We always hear that heartbreak is a part of life but are never taught how to handle a heartbreak. How am I suppose to move forward when the one I trusted and loved with every bit of me disrespected me and made me feel like I wasn’t worthy of his love? Yeah, it sounds great when everyone tells me I’m awesome and that I deserve someone who is going to treat me like a queen, but that doesn’t change the fact that I fell in love with someone who wasn’t capable of loving me back. Let me vent, let me be upset , let me cry but please don’t judge me. I know I have to leave him alone, I know I have to walk away, I know I can’t change him but what is a girl to do when she feels like her heart just got ripped out of her chest? How do I move on, how do I let go? One thing for sure, it is not by you judging me and telling me how silly I am for being so hopeful.

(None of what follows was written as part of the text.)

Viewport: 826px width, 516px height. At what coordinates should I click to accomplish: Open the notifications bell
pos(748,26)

As a woman in today’s society, so much pressure is placed upon us. Why are you still single? Why don’t you have any kids yet? Why aren’t you married? I can debate all of this, but it’s so much deeper than that. Sometimes when you want something so bad you fall into the arms of someone who is nowhere near capable of giving you what you want. I was never the one to sugarcoat things and I was never the woman to say I can do bad all by myself because realistically, humans were never created to be alone. I was just a young woman wanting what every woman wants, a man to share her life with. Relationships and heart breaks are so full of lessons. When you are going through it you can never understand why this is happening to you, It only starts to make sense after you get through it. I can always say the relationship failed because of him, but why do I have to blame him? to make me feel better, absolutely not. I was hurt, and all I want to do is heal. I can’t heal if i bad mouth the next person. I’m not perfect and we all have our own flaws, never forget that. Sometimes we go through certain things because we allow it. If I would have walked away when i first saw signs of a dysfunctional individual I wouldn’t have gotten my heartbroken the way i did. But, its life. What am I going to do? Keep being mad at the person who hurt me? That’s only going to keep me unhappy and stuck in a place where I do not want to be.

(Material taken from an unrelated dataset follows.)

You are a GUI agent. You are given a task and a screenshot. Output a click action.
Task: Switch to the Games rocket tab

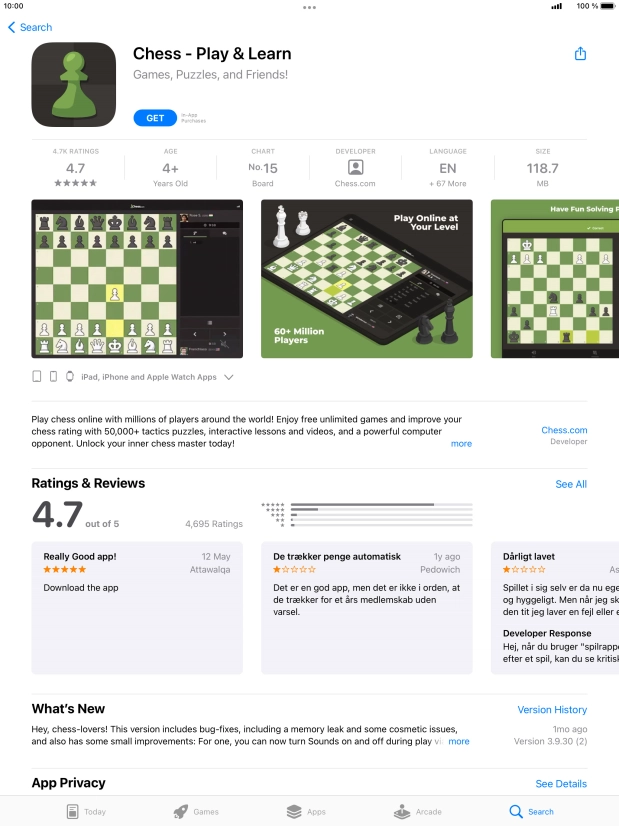pyautogui.click(x=196, y=811)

We need to learn to forgive, you will never be free of anything until you learn to forgive the ones that hurt you the most. We need to understand that sometimes people hurt us because they are hurt. Everyone has their own issues and everyone faces different situations in life. You can blame others as to why you are the way you are but you will never be happy and you will never move forward. I want to be happy and at peace. I will never get there with hate in my heart. Even though, I do want the best for everyone , I want the best for myself.
This heartbreak has taught me to love myself before anything and that I can never love someone into loving me. We can never fix or change people. We all decide to change on our own, no one can do it for us. Some people don’t know how to love, some people have a lot of hate in their hearts and it is not your fault. We are all capable of receiving the love we deserve whether you believe you are worth it or not. Let go of all the hate and anger you have in your heart. I have been working on this and I have felt so much relief in letting things go. Don’t take everything personal, forgive, and understand that everyone is different. Accept people for who and what they are and work on yourself. You should never have to change anyone, the only person you are in charge of is yourself. So be patient, chase your dreams and enjoy this thing called life.
“Getting over a painful experience is much like crossing monkey bars. You have to let go at some point in order to move forward.”